Installation Image. Courtesy of the gallery.

Installation Image. Courtesy of the gallery.

 

The Italian-born artist Francesco Igory Deiana has created a body of work at once familiar and strange in “Free Fall” at The Popular Workshop. His upbringing in the unstructured and free world of street art and graffiti comes through subtly, like a bright under painting on a dark canvas. There are the humble materials you might expect: card stock, ballpoint pen, Styrofoam and spray paint. The end result and combinations of mediums are less anticipated or even discernible. Meticulous geometric ink drawings appear in diptychs with matte gyclee prints. Both look like they might be elaborate stamps or lithographs.

 

Most of the pieces in the show operate in a place between pattern, shape and line, but the image of a caveman recurs in a sculpture and several photographic prints, adding human form and history. “Effigy” combines two luminous pictures of the paper mache sculpture installed across the gallery with a fan-like ink drawing. There is something deeply disturbing, primal and nearly grotesque about this work that is somehow balanced by the immaculate geometries at its center. Another sculpture contains a similar dichotomy of feeling. Taking the burnt spine of a found Christmas tree, Deiana used ballpoint pen ink to create a luminescent object that is equal parts holy, alien and luxe.

 

 

"Effigy", Metallic gyclee mounted, ballpoint on card stock, gyclee print, bleach. 103 x 41 in. Courtesy of the gallery.

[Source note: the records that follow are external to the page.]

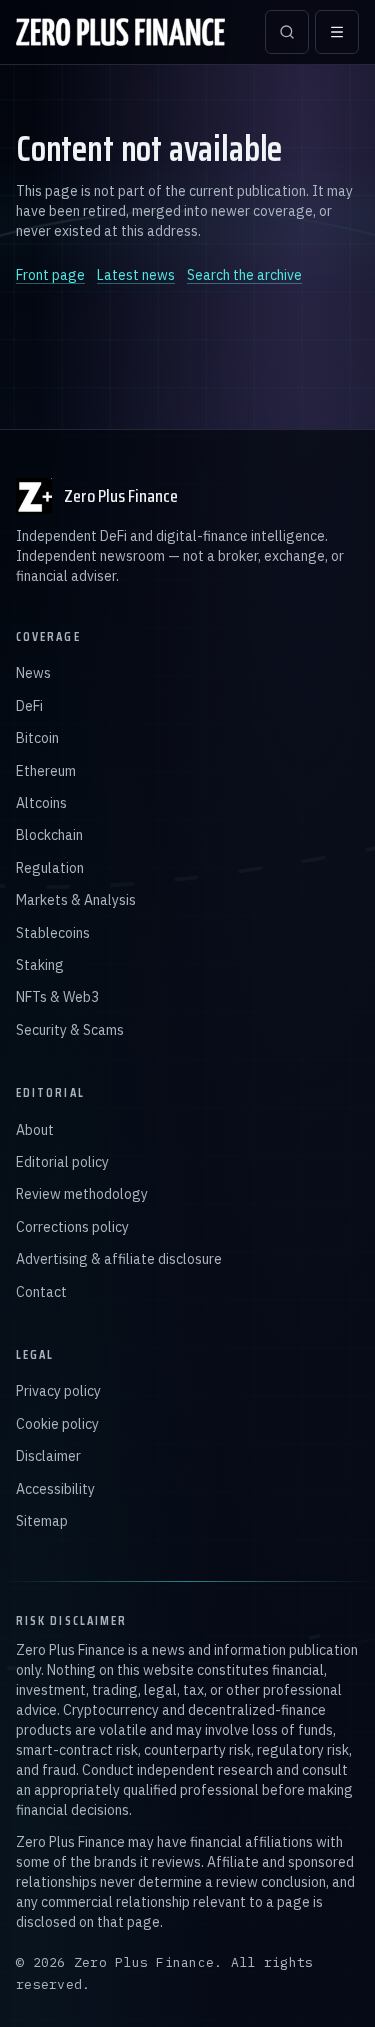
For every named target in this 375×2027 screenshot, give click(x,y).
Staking (40, 965)
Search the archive (244, 275)
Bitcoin (37, 738)
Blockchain (49, 835)
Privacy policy (58, 1391)
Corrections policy (72, 1227)
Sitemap (42, 1521)
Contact (41, 1292)
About (35, 1130)
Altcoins (41, 803)
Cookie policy (57, 1424)
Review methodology (82, 1194)
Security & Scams (70, 1030)
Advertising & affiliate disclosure (119, 1259)
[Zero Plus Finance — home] (120, 32)
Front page (50, 275)
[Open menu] (337, 32)
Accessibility (55, 1489)
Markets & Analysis (76, 900)
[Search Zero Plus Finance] (287, 32)
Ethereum (46, 771)
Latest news (136, 275)
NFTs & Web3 (57, 997)
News (33, 673)
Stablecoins (53, 933)
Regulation (50, 868)
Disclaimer (48, 1456)
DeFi (29, 706)
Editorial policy (62, 1162)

“Effigy”, Metallic gyclee mounted, ballpoint on card stock, gyclee print, bleach. 103 x 41 in. Courtesy of the gallery.

 

Created on the day of the opening, a mural depicting The Dying Gaul stretches above the gallery’s entrance over the sidewalk. Using this image of an ancient Roman copy of a lost Hellenistic sculpture, Deiana creates an ephemeral and ambiguous work. The loose freehand style contrasts with the tight draftsmanship and craft of the works inside the building. The former is public art, neither salable nor sanctioned. The latter is embedded firmly in the art market and yet still enlivened by a raw energy.

 

 

Installation Image. Courtesy of the gallery.

Installation Image. Courtesy of the gallery.

 

The artist’s ability to live within and without the establishment, and to operate in representation and abstraction, is exceptional. Upon coming to the United States, Deiana did not speak English, had little money and no work visa that would allow him to earn any. Cheap materials collaged together, starburst bleach stains and iridescent thumbprints  speak to this humble start. They also add life and color to an exhibition that is about the body, the now, the weight of the world and the ability to let go. Speaking in an interview with owners Andy Hawgood and Nate Hooper about his drawings, Deiana notes, “The black parts are usually enclosed in solid geometric shapes, inside of them it’s wildness.”

 

 

Untitled. Ballpoint on card stock, gyclee print. 32 x 20 ½ inches. Courtesy of the gallery.

Untitled. Ballpoint on card stock, gyclee print. 32 x 20 ½ inches. Courtesy of the gallery.

 

This wildness seems to characterize his experience living in a foreign country and his coming of age as a maker. When he photographs a TV screen playing video he shot himself of the clouds overhead and places the print next to a teardrop shape, Deiana shows us how two things can share space yet maintain their difference.